Series on Integrated Impact Assessment (IIA): 1-Overall situation and clarification of concepts
This briefing note is the first in a series of six focused on the state of the practice of integrated impact assessment (IIA). These documents focus, respectively, on:
- Overall situation and clarification of concepts
- Example of the practice of IIA at the European Commission
- Example of the practice of IIA in France
- Example of the practice of IIA in the United Kingdom
- Example of the practice of IIA in Northern Ireland
- Main challenges and issues tied to IIA
Integrated Impact Assessment (IIA) is a decision-support mechanism increasingly being considered by public administrations in industrialized countries. The movement toward the adoption of evidence-based policy has given rise to many forms of impact assessment, reflecting governmental priorities. The need to combine the various impact assessment tools which have multiplied over the years within governments arises from the desire to reduce the administrative burden associated with assessments and to ensure governmental coherence (Achtnicht, Rennings, & Hertin, 2009; Radaelli & Meuwese, 2009).

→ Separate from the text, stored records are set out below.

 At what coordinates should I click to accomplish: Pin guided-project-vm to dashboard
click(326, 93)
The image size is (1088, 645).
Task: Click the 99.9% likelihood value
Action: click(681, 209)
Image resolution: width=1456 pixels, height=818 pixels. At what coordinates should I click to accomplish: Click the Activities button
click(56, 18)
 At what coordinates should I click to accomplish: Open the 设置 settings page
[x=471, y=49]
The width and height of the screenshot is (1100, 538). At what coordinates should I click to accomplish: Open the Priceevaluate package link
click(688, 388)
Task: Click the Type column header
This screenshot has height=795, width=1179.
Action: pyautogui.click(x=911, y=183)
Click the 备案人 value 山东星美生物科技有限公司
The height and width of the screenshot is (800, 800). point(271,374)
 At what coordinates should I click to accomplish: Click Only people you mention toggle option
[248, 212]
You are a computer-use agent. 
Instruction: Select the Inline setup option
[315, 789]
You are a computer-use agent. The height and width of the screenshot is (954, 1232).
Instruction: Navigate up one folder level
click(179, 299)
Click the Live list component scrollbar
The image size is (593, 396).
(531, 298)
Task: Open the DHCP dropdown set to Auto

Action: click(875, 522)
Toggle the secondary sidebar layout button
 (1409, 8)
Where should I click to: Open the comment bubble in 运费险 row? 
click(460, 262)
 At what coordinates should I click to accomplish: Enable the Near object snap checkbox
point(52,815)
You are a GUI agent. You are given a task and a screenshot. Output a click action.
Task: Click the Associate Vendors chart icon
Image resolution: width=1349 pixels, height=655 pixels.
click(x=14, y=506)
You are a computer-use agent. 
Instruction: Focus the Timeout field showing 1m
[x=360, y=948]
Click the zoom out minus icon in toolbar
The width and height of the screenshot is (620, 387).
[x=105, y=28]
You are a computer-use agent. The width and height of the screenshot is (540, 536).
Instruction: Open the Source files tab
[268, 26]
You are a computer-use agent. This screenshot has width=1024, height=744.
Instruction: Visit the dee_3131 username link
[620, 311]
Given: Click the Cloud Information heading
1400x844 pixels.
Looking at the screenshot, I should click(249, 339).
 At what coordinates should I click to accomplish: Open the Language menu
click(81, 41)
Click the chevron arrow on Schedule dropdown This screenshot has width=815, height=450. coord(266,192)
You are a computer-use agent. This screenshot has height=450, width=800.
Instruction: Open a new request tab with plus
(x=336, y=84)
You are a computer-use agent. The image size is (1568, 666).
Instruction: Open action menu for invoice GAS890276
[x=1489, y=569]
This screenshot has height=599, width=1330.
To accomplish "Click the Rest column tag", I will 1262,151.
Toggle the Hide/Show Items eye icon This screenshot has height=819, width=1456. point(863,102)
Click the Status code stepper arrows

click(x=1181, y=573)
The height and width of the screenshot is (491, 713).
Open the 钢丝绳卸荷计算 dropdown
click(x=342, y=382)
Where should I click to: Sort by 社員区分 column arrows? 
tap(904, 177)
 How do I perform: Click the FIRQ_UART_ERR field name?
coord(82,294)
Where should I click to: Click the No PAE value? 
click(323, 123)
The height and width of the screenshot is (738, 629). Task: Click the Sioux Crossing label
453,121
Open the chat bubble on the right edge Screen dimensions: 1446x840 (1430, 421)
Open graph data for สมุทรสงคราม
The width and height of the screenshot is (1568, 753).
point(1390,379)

The integration of impact assessment tools is also relevant to the public health sector. Indeed, at a time when the institutionalization of health impact assessment (HIA) within government apparatus is being promoted as a way to improve the health of Canadians (Keon & Pépin, 2008; Health Council of Canada, 2010; Canadian Nurses Association, 2012), it is essential that this new form of impact assessment be positioned within the context of government decision-making processes.
The series on IIA follows from a study conducted during the summer of 2012 at the request of the Government of Québec, which is exploring this issue. The objective of the study, carried out by the National Collaborating Centre for Healthy Public Policy (NCCHPP) on behalf of Québec’s Ministère de la Santé et des Services sociaux (MSSS – the Ministry of Health and Social Services), was twofold: to examine the current state of the practice of IIA in Western countries, along with key issues, and to gather practical examples. The research methodology was based on two strategies: reviewing the literature and examining case studies. The review focused on scientific articles and the grey literature. This allowed us to identify government initiatives that could shed light on modes of governance and tools used to conduct IIAs, which could be relevant to the Canadian context.
This series is intended, firstly, for government actors from all sectors seeking knowledge about the practice of IIA, and also for public health actors who wish to learn more about integrating health concerns into the IIA process, as a means of supporting decision making.
This first note in the series briefly defines IIA and describes its origins. Then it provides an overview of the current state of practice, and presents the main findings that emerge from this overview. In addition, it clarifies certain concepts related to the practice of IIA. Indeed, given that IIA is still in its early stages and that it emerged from several schools of thought, it seems useful to closely examine the concepts underlying this type of impact assessment in order to inform the reader and remove any ambiguities about it.